* Exercise requirements
Please reproduce each of the records below word for word, with every line unchanged and in its original order.

* Data shown
++++++++++
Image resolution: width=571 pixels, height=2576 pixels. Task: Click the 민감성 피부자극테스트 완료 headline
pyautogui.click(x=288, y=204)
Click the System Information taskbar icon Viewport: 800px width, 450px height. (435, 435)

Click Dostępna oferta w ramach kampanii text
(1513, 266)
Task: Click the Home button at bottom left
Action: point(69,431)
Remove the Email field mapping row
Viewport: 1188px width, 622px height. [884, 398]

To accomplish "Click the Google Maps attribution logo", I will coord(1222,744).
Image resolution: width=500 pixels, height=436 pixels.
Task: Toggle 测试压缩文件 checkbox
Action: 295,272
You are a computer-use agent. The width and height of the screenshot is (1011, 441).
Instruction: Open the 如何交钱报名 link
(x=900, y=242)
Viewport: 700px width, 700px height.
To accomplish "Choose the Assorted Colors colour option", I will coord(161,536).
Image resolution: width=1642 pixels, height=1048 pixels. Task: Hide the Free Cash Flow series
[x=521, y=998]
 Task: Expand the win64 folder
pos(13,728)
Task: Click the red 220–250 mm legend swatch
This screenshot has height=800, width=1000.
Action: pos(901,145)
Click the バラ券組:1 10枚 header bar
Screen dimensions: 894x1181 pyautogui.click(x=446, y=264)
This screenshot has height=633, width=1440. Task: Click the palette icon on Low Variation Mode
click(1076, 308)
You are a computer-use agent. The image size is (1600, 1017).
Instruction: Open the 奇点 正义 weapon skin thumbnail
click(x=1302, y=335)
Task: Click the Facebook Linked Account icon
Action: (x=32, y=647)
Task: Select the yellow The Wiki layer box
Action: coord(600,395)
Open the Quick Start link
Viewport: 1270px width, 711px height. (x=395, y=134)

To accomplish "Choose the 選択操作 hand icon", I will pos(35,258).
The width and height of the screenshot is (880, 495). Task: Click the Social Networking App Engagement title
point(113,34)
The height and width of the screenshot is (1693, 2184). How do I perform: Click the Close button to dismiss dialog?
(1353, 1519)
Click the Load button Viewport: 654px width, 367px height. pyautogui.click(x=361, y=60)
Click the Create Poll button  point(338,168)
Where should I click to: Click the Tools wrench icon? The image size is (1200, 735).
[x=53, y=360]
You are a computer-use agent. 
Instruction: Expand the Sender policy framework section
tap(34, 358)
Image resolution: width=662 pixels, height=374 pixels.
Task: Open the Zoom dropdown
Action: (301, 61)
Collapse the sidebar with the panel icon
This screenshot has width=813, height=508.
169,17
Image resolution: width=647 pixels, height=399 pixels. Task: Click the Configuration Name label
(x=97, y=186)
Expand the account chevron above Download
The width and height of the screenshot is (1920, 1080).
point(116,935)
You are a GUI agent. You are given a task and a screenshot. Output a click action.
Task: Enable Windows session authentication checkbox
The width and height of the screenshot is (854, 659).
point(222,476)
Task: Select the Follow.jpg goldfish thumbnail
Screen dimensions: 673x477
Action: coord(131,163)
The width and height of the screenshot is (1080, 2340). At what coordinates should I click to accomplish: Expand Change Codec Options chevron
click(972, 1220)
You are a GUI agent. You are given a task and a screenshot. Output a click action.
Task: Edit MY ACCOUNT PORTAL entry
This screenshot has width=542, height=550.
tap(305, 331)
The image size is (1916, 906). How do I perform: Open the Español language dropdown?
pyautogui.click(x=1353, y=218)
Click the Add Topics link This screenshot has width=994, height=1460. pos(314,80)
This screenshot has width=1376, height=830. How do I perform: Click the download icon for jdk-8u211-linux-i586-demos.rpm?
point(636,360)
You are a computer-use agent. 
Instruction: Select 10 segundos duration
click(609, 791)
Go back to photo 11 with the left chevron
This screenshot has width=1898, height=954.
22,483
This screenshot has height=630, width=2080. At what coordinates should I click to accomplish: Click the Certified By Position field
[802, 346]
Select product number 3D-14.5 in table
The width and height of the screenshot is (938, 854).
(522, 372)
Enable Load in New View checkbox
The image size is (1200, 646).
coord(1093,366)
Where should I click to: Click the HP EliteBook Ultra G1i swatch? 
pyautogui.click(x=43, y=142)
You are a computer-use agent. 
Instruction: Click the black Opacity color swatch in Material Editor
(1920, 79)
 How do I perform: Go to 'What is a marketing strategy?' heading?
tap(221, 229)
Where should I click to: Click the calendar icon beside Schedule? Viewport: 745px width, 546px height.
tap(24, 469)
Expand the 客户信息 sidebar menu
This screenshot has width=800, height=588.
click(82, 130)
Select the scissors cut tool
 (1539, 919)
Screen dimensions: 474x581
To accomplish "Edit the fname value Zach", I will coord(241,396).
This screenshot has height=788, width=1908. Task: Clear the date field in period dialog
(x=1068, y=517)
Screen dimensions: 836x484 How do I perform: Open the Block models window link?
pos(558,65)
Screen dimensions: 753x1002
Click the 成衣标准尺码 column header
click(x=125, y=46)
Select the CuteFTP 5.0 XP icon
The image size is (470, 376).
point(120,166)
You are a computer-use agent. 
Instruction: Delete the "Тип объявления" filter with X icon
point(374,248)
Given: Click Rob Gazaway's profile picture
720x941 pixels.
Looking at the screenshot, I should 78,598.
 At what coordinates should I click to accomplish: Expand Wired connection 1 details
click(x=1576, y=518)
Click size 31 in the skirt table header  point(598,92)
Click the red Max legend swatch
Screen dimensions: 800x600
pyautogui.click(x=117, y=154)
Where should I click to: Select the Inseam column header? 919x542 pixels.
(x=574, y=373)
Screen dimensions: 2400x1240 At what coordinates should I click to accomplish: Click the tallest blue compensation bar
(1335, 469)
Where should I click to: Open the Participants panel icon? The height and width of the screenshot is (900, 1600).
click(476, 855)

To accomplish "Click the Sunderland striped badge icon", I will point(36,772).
++++++++++
* Answer below
Image resolution: width=571 pixels, height=2576 pixels. Task: Click the 민감성 피부자극테스트 완료 headline
pyautogui.click(x=288, y=204)
Click the System Information taskbar icon Viewport: 800px width, 450px height. (435, 435)

Click Dostępna oferta w ramach kampanii text
(1513, 266)
Task: Click the Home button at bottom left
Action: point(69,431)
Remove the Email field mapping row
Viewport: 1188px width, 622px height. [884, 398]

To accomplish "Click the Google Maps attribution logo", I will coord(1222,744).
Image resolution: width=500 pixels, height=436 pixels.
Task: Toggle 测试压缩文件 checkbox
Action: 295,272
You are a computer-use agent. The width and height of the screenshot is (1011, 441).
Instruction: Open the 如何交钱报名 link
(x=900, y=242)
Viewport: 700px width, 700px height.
To accomplish "Choose the Assorted Colors colour option", I will coord(161,536).
Image resolution: width=1642 pixels, height=1048 pixels. Task: Hide the Free Cash Flow series
[x=521, y=998]
 Task: Expand the win64 folder
pos(13,728)
Task: Click the red 220–250 mm legend swatch
This screenshot has height=800, width=1000.
Action: pos(901,145)
Click the バラ券組:1 10枚 header bar
Screen dimensions: 894x1181 pyautogui.click(x=446, y=264)
This screenshot has height=633, width=1440. Task: Click the palette icon on Low Variation Mode
click(1076, 308)
You are a computer-use agent. The image size is (1600, 1017).
Instruction: Open the 奇点 正义 weapon skin thumbnail
click(x=1302, y=335)
Task: Click the Facebook Linked Account icon
Action: (x=32, y=647)
Task: Select the yellow The Wiki layer box
Action: coord(600,395)
Open the Quick Start link
Viewport: 1270px width, 711px height. (x=395, y=134)

To accomplish "Choose the 選択操作 hand icon", I will pos(35,258).
The width and height of the screenshot is (880, 495). Task: Click the Social Networking App Engagement title
point(113,34)
The height and width of the screenshot is (1693, 2184). How do I perform: Click the Close button to dismiss dialog?
(1353, 1519)
Click the Load button Viewport: 654px width, 367px height. pyautogui.click(x=361, y=60)
Click the Create Poll button  point(338,168)
Where should I click to: Click the Tools wrench icon? The image size is (1200, 735).
[x=53, y=360]
You are a computer-use agent. 
Instruction: Expand the Sender policy framework section
tap(34, 358)
Image resolution: width=662 pixels, height=374 pixels.
Task: Open the Zoom dropdown
Action: (301, 61)
Collapse the sidebar with the panel icon
This screenshot has width=813, height=508.
169,17
Image resolution: width=647 pixels, height=399 pixels. Task: Click the Configuration Name label
(x=97, y=186)
Expand the account chevron above Download
The width and height of the screenshot is (1920, 1080).
point(116,935)
You are a GUI agent. You are given a task and a screenshot. Output a click action.
Task: Enable Windows session authentication checkbox
The width and height of the screenshot is (854, 659).
point(222,476)
Task: Select the Follow.jpg goldfish thumbnail
Screen dimensions: 673x477
Action: coord(131,163)
The width and height of the screenshot is (1080, 2340). At what coordinates should I click to accomplish: Expand Change Codec Options chevron
click(972, 1220)
You are a GUI agent. You are given a task and a screenshot. Output a click action.
Task: Edit MY ACCOUNT PORTAL entry
This screenshot has width=542, height=550.
tap(305, 331)
The image size is (1916, 906). How do I perform: Open the Español language dropdown?
pyautogui.click(x=1353, y=218)
Click the Add Topics link This screenshot has width=994, height=1460. pos(314,80)
This screenshot has width=1376, height=830. How do I perform: Click the download icon for jdk-8u211-linux-i586-demos.rpm?
point(636,360)
You are a computer-use agent. 
Instruction: Select 10 segundos duration
click(609, 791)
Go back to photo 11 with the left chevron
This screenshot has width=1898, height=954.
22,483
This screenshot has height=630, width=2080. At what coordinates should I click to accomplish: Click the Certified By Position field
[802, 346]
Select product number 3D-14.5 in table
The width and height of the screenshot is (938, 854).
(522, 372)
Enable Load in New View checkbox
The image size is (1200, 646).
coord(1093,366)
Where should I click to: Click the HP EliteBook Ultra G1i swatch? 
pyautogui.click(x=43, y=142)
You are a computer-use agent. 
Instruction: Click the black Opacity color swatch in Material Editor
(1920, 79)
 How do I perform: Go to 'What is a marketing strategy?' heading?
tap(221, 229)
Where should I click to: Click the calendar icon beside Schedule? Viewport: 745px width, 546px height.
tap(24, 469)
Expand the 客户信息 sidebar menu
This screenshot has width=800, height=588.
click(82, 130)
Select the scissors cut tool
 (1539, 919)
Screen dimensions: 474x581
To accomplish "Edit the fname value Zach", I will coord(241,396).
This screenshot has height=788, width=1908. Task: Clear the date field in period dialog
(x=1068, y=517)
Screen dimensions: 836x484 How do I perform: Open the Block models window link?
pos(558,65)
Screen dimensions: 753x1002
Click the 成衣标准尺码 column header
click(x=125, y=46)
Select the CuteFTP 5.0 XP icon
The image size is (470, 376).
point(120,166)
You are a computer-use agent. 
Instruction: Delete the "Тип объявления" filter with X icon
point(374,248)
Given: Click Rob Gazaway's profile picture
720x941 pixels.
Looking at the screenshot, I should 78,598.
 At what coordinates should I click to accomplish: Expand Wired connection 1 details
click(x=1576, y=518)
Click size 31 in the skirt table header  point(598,92)
Click the red Max legend swatch
Screen dimensions: 800x600
pyautogui.click(x=117, y=154)
Where should I click to: Select the Inseam column header? 919x542 pixels.
(x=574, y=373)
Screen dimensions: 2400x1240 At what coordinates should I click to accomplish: Click the tallest blue compensation bar
(1335, 469)
Where should I click to: Open the Participants panel icon? The height and width of the screenshot is (900, 1600).
click(476, 855)

To accomplish "Click the Sunderland striped badge icon", I will point(36,772).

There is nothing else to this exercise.